▶ Exercise instructions
Find the line with "Attualità (118, 2386)" in the records below. Copy it and every line after it, up to and including the line with "blog (228, 1934)".

▶ Supplied material
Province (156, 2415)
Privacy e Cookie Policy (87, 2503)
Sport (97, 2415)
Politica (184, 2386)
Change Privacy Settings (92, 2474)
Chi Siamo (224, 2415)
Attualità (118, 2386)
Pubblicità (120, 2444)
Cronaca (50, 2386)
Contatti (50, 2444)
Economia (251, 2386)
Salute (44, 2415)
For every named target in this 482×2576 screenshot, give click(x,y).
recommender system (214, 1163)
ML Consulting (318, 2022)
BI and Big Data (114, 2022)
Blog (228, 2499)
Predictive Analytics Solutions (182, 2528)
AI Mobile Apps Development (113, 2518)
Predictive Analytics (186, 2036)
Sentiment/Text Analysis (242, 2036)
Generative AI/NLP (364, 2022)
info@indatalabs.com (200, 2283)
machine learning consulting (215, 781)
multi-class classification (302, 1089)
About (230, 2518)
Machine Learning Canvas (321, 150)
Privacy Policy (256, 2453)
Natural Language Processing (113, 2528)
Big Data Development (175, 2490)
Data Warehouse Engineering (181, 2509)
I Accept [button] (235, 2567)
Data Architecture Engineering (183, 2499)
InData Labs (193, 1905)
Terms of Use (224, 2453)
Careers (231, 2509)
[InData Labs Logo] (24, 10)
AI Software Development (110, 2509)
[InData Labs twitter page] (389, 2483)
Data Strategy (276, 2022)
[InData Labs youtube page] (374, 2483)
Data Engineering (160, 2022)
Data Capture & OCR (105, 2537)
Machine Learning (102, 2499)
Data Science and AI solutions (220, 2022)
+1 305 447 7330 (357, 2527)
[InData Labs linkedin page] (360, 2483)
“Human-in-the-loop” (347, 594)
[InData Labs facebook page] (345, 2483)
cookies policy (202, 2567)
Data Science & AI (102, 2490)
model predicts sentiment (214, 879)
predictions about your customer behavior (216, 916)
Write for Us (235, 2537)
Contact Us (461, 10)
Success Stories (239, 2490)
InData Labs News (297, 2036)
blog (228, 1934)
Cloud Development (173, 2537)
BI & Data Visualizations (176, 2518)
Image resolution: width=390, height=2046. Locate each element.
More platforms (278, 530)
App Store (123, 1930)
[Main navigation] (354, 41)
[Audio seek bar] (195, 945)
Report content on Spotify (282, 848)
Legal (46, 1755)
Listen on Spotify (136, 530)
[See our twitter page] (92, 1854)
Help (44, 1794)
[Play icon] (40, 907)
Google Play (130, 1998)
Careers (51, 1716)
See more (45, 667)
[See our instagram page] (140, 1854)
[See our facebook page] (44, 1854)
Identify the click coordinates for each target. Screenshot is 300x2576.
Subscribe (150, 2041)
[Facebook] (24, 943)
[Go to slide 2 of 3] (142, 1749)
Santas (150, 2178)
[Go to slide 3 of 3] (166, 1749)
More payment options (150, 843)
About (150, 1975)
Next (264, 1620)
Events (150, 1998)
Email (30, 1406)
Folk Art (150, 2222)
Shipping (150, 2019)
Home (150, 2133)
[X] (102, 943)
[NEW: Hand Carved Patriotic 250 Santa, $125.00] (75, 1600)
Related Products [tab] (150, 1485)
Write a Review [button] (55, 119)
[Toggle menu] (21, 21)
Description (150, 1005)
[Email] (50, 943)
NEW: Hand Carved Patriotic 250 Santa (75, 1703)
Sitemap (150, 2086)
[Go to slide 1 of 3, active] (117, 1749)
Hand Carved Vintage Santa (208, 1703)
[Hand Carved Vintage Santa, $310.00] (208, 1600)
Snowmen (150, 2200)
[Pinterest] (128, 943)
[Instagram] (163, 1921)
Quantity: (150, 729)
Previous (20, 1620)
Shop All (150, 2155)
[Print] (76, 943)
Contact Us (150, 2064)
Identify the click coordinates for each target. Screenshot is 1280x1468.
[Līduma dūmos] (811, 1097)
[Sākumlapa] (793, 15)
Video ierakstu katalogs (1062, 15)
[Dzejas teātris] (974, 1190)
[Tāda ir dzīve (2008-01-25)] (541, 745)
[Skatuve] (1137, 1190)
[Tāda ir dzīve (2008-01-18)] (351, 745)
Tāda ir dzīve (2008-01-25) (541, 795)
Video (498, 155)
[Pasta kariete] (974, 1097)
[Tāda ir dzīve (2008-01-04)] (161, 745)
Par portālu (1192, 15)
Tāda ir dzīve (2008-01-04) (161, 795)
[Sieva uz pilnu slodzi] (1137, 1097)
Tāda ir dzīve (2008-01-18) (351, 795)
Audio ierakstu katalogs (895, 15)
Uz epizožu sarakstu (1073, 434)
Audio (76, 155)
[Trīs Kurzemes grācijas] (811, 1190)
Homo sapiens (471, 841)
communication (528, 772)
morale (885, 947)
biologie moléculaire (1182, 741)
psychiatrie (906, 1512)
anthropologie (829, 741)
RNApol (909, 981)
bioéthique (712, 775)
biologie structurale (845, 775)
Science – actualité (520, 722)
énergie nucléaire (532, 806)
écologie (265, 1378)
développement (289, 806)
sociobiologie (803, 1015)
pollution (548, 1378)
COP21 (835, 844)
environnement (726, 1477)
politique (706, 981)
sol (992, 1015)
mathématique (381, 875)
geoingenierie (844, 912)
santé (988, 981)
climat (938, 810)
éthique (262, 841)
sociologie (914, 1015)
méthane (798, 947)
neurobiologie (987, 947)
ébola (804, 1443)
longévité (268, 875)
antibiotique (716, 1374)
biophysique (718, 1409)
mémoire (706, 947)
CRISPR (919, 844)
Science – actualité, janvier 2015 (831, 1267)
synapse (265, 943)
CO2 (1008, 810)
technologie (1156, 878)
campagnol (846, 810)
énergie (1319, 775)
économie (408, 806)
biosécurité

▶ Solution
Attualità (118, 2386)
Pubblicità (120, 2444)
Cronaca (50, 2386)
Contatti (50, 2444)
Economia (251, 2386)
Salute (44, 2415)
For every named target in this 482×2576 screenshot, give click(x,y).
recommender system (214, 1163)
ML Consulting (318, 2022)
BI and Big Data (114, 2022)
Blog (228, 2499)
Predictive Analytics Solutions (182, 2528)
AI Mobile Apps Development (113, 2518)
Predictive Analytics (186, 2036)
Sentiment/Text Analysis (242, 2036)
Generative AI/NLP (364, 2022)
info@indatalabs.com (200, 2283)
machine learning consulting (215, 781)
multi-class classification (302, 1089)
About (230, 2518)
Machine Learning Canvas (321, 150)
Privacy Policy (256, 2453)
Natural Language Processing (113, 2528)
Big Data Development (175, 2490)
Data Warehouse Engineering (181, 2509)
I Accept [button] (235, 2567)
Data Architecture Engineering (183, 2499)
InData Labs (193, 1905)
Terms of Use (224, 2453)
Careers (231, 2509)
[InData Labs Logo] (24, 10)
AI Software Development (110, 2509)
[InData Labs twitter page] (389, 2483)
Data Strategy (276, 2022)
[InData Labs youtube page] (374, 2483)
Data Engineering (160, 2022)
Data Capture & OCR (105, 2537)
Machine Learning (102, 2499)
Data Science and AI solutions (220, 2022)
+1 305 447 7330 (357, 2527)
[InData Labs linkedin page] (360, 2483)
“Human-in-the-loop” (347, 594)
[InData Labs facebook page] (345, 2483)
cookies policy (202, 2567)
Data Science & AI (102, 2490)
model predicts sentiment (214, 879)
predictions about your customer behavior (216, 916)
Write for Us (235, 2537)
Contact Us (461, 10)
Success Stories (239, 2490)
InData Labs News (297, 2036)
blog (228, 1934)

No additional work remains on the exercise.